Review: Apple's iWork for iCloud is elegant but limited
Apple's online productivity suite is exceptionally polished and easy to use, but lacking in word processing and spreadsheet featuresFollow @woodyleonhard
A major iWork update on April 2, 2014 introduced a "view only" setting for shared documents, allowing specific users to watch but not change the docs. At this point, there's no way to view tracked changes or comments, and you can't create hyperlinks in iWork for iCloud documents -- at least not in the usual way. However, hyperlinks will be automatically generated when you type something that looks like a URL.
All told, Pages for iCloud has most of the functions most people will need, but many meat-and-potatoes features found in Word Online or Google Docs aren't there. You can't include comments or perform the sorts of page layout tricks you can manage in Word Online.
That said, Pages for iCloud is very easy to use, streamlined, and clutter-free, buoyed by the remarkably consistent interface among all three iWork apps.
Numbers for iCloud
Numbers for iCloud treats tables much like any other element on a page -- text, graphics, and charts all intermingle with tables. Numbers provides extensive click-to-apply cell formatting, and it shares the same muscular formula editor found in Pages and Keynote for iCloud. You can autofill a sequence of numbers (or some text entries, such as days of the week) by entering the first two items in the set and dragging down the drag handle in the lower right corner.
By default, Numbers continues text within a cell by expanding the size of the cell, but if you want to "flow" text into the next cell, you can do so by unchecking the box marked Wrap Text in Cell in the Cell tab of the table formatting pane. Built-in data entry tools include a slider, a stepper, star rating, and checkbox, as shown in Figure 2.
Figure 2: Numbers for iCloud's built-in slider control, with checkbox and star rating formatted cells above, makes for easier data entry.
You can create hyperlinks and re-order sheets. Numbers for iCloud does not support pivot tables or pivot charts, as you'll find in Excel Online, although there are more complex ways to accomplish the same objectives. Like Pages, Numbers has a "view only" setting that allows other collaborators to look but not touch.
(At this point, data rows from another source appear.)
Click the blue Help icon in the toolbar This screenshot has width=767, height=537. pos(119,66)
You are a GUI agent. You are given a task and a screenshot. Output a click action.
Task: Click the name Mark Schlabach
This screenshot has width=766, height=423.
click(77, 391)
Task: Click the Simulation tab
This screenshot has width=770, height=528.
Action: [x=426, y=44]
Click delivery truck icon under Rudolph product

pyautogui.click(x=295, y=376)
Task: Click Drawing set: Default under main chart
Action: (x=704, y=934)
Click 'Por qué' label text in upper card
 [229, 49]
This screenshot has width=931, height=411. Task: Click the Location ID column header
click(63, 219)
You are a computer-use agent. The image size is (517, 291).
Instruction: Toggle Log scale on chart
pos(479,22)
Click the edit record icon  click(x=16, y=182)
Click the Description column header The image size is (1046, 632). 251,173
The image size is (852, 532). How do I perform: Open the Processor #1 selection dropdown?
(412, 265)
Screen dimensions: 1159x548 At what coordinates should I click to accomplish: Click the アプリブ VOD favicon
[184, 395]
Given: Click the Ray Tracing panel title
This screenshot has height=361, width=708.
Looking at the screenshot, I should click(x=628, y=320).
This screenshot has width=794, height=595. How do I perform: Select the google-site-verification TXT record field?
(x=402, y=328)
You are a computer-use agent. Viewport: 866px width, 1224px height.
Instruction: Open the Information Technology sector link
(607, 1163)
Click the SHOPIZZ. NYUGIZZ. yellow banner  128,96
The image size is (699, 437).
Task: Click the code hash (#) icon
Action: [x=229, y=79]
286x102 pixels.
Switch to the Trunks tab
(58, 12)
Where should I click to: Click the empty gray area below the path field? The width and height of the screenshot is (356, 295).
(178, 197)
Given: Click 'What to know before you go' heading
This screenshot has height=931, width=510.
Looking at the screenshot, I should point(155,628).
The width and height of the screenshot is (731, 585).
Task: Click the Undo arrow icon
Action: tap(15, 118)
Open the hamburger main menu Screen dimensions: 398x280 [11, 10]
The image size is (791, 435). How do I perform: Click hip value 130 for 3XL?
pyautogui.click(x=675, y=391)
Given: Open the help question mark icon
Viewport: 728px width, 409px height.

For those of you accustomed to starting a new spreadsheet and being presented with a gazillion empty rows and columns, the Numbers approach will feel odd at first: Drag a new table onto a spreadsheet, and you get a modest grid, which can be readily overlapped with another modest grid. Once you get used to it, the ability to put multiple tables on a single sheet becomes mighty handy, and in most cases it's much easier to use than Excel's split screens.
Keynote for iCloud
Many people who use Keynote for iCloud prefer it to the desktop version of PowerPoint. Keynote for iCloud has almost as many features as Keynote for Mac or iOS, it's easier to use than desktop PowerPoint, and it works much like a Pages document. Click and drag to add items to slides, then edit much as you would in Pages.